The AMCHA Initiative, founded in 2011, is a non-profit that monitors anti-Semitic and anti-Israel activities on U.S. university and college classes. A year ago, the University of California became the first public university in the United States to issue a statement condemning anti-Semitism on its campuses, though it stopped short of a blanket denunciation of anti-Zionism. The AMCHA Initiative was the driving force behind this landmark declaration. The group has frequently come under attack, however, for conflating anti-Semitism with condemnation of Israel.

“The anti-Semitism plaguing our nation’s colleges and universities continues to grow,” said Tammi Rossman-Benjamin, AMCHA Initiative founder and director, in a statement. “One of AMCHA’s main goals, one we take very seriously, is documenting and exposing the threat. We hope these new education and research tools will prove helpful to advocacy organizations, government officials, university administrators, researchers and concerned parents, students and university stakeholders.”

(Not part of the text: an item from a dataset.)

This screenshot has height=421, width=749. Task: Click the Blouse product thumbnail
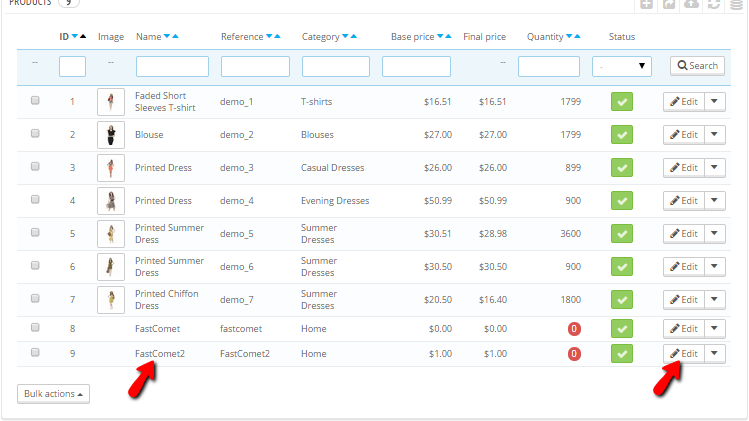[x=111, y=135]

Lila Corwin-Berman, a professor of Jewish studies at Temple University and a leading activist in the newly formed Jewish Studies Activists Network, expressed shock at the publication of the list of academic boycotters. “It’s not new to create these kinds of lists of so-called enemies of the Jewish people who are professors – but this initiative seems to me to be technologically more sophisticated. It puts information into a form that allows people to believe that certain universities are bastions of anti-Semitism.”

The timing of its publication, she speculated, was not coincidental. “The Knesset travel ban on boycott supporters is toothless, unless there are lists,” said Corwin-Berman. “This initiative hands a potential list to the Israeli government and seems to be working in tandem with efforts to conflate any boycott ideas with anti-Semitism.”

The AMCHA Intiative, which considers all initiatives to boycott Israel anti-Semitism, has long been treated with suspicion by Jewish-American progressives. In a letter published in The Forward in Octobers 2014, many prominent Jewish studies scholars denounced the organization for urging Jewish students to avoid taking classes with a long list of Middle East studies scholars it had compiled, whom it deemed anti-Zionist or anti-Semitic.

“Its technique of monitoring lectures, symposia and conferences strains the basic principle of academic freedom on which the American university is built,” they wrote. “Moreover, its definition of anti-Semitism is so undiscriminating as to be meaningless. Instead of encouraging openness through its efforts, AMCHA’s approach closes off all but the most narrow intellectual directions and has a chilling effect on research and teaching. AMCHA’s methods lend little support to Israel, whose very survival depends on free, open, and vigorous debate about its future.”